== Segment start ==

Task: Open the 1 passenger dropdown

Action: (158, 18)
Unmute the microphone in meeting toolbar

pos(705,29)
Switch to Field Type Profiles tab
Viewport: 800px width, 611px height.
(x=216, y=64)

== Segment end ==

* [PROBLEM]
Could you write out all of the data again, exactly as given?

* [SOLUTION FOR THIS EXERCISE]
Task: Open the 1 passenger dropdown

Action: (158, 18)
Unmute the microphone in meeting toolbar

pos(705,29)
Switch to Field Type Profiles tab
Viewport: 800px width, 611px height.
(x=216, y=64)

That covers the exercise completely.